* _Activity_:
Output everything from the start of the records below down to and including the line that contains "y-tick-label: 350 is" as a JSON list of strings, one string per line, skipping blank lines and leaving out the pictures.

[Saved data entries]

"""

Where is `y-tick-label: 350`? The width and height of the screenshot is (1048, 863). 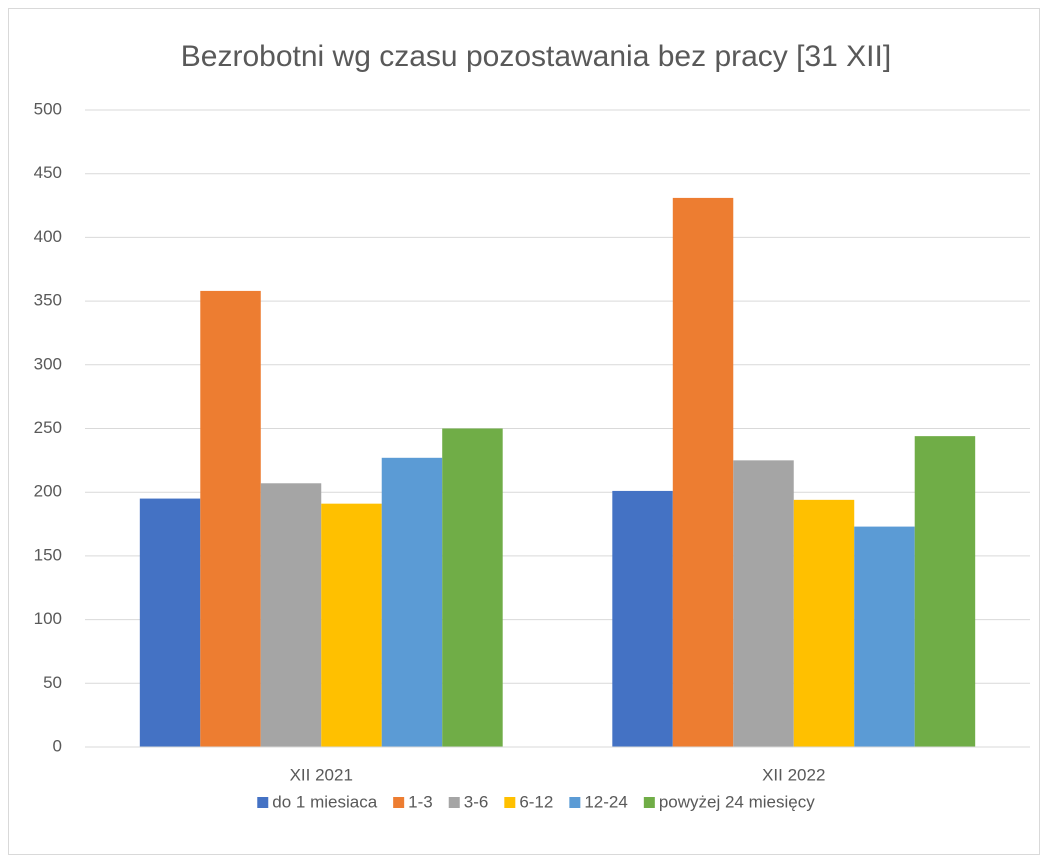
y-tick-label: 350 is located at coordinates (48, 300).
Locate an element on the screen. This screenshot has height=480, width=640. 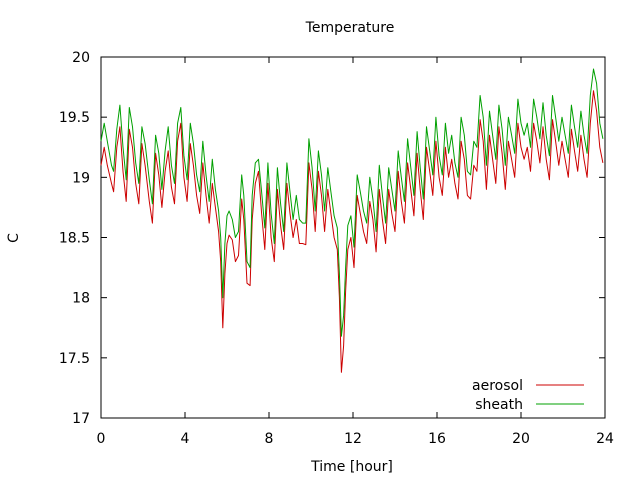
y-tick-label: 20 is located at coordinates (81, 58).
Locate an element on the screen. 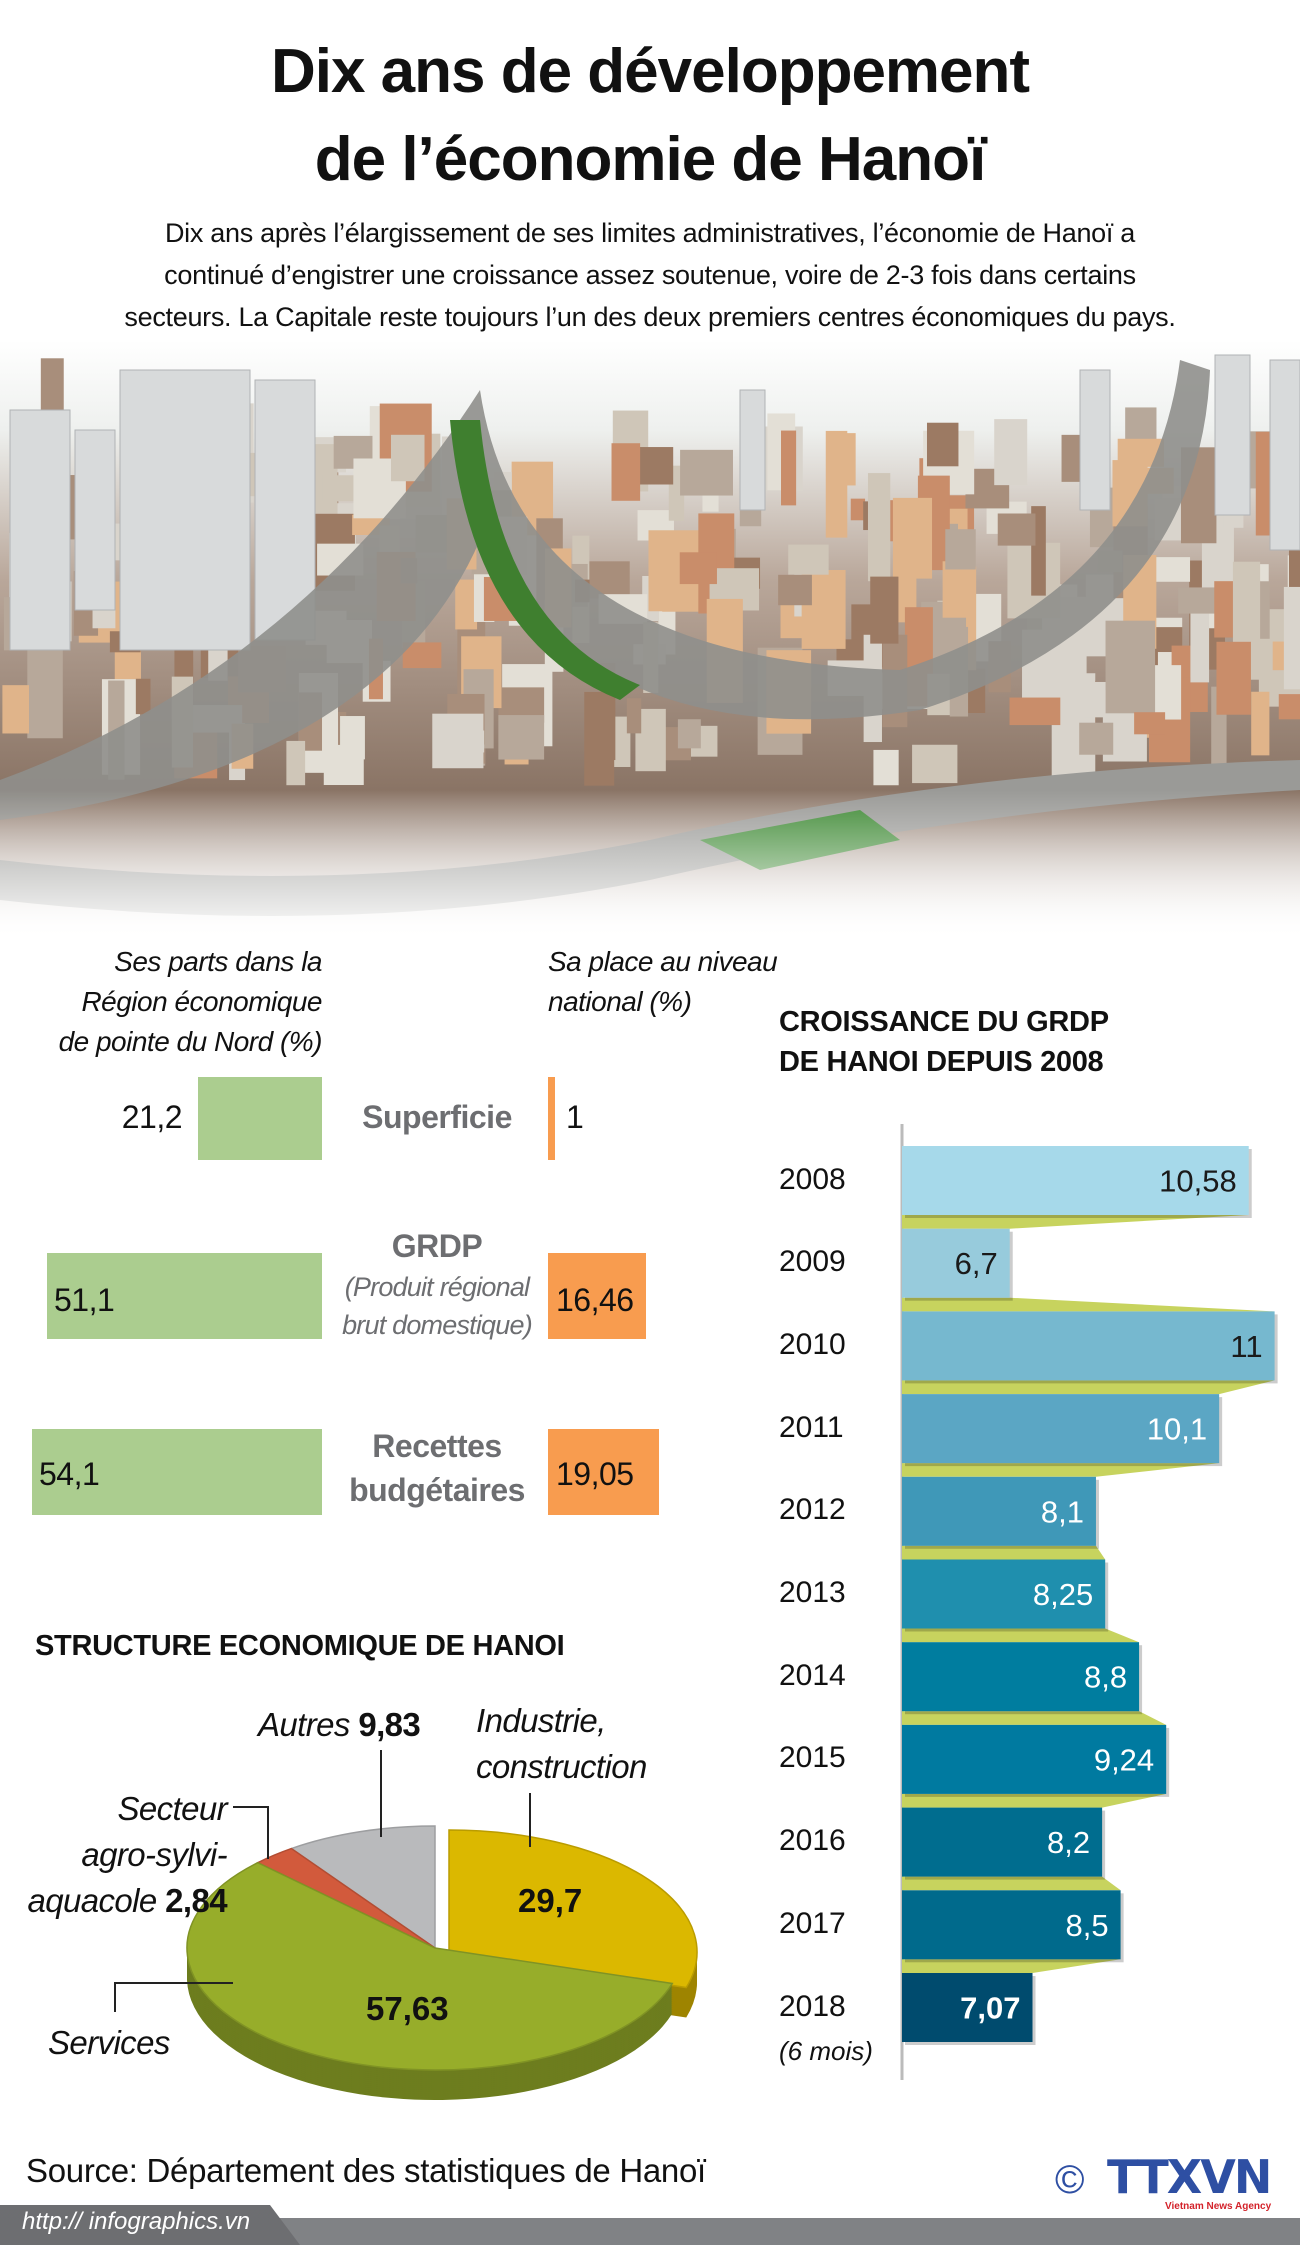  year-label: 2012 is located at coordinates (812, 1510).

"""

* _Exercise result_:
[
  "Where is `y-tick-label: 350`? The width and height of the screenshot is (1048, 863). ",
  "y-tick-label: 350 is located at coordinates (48, 300)."
]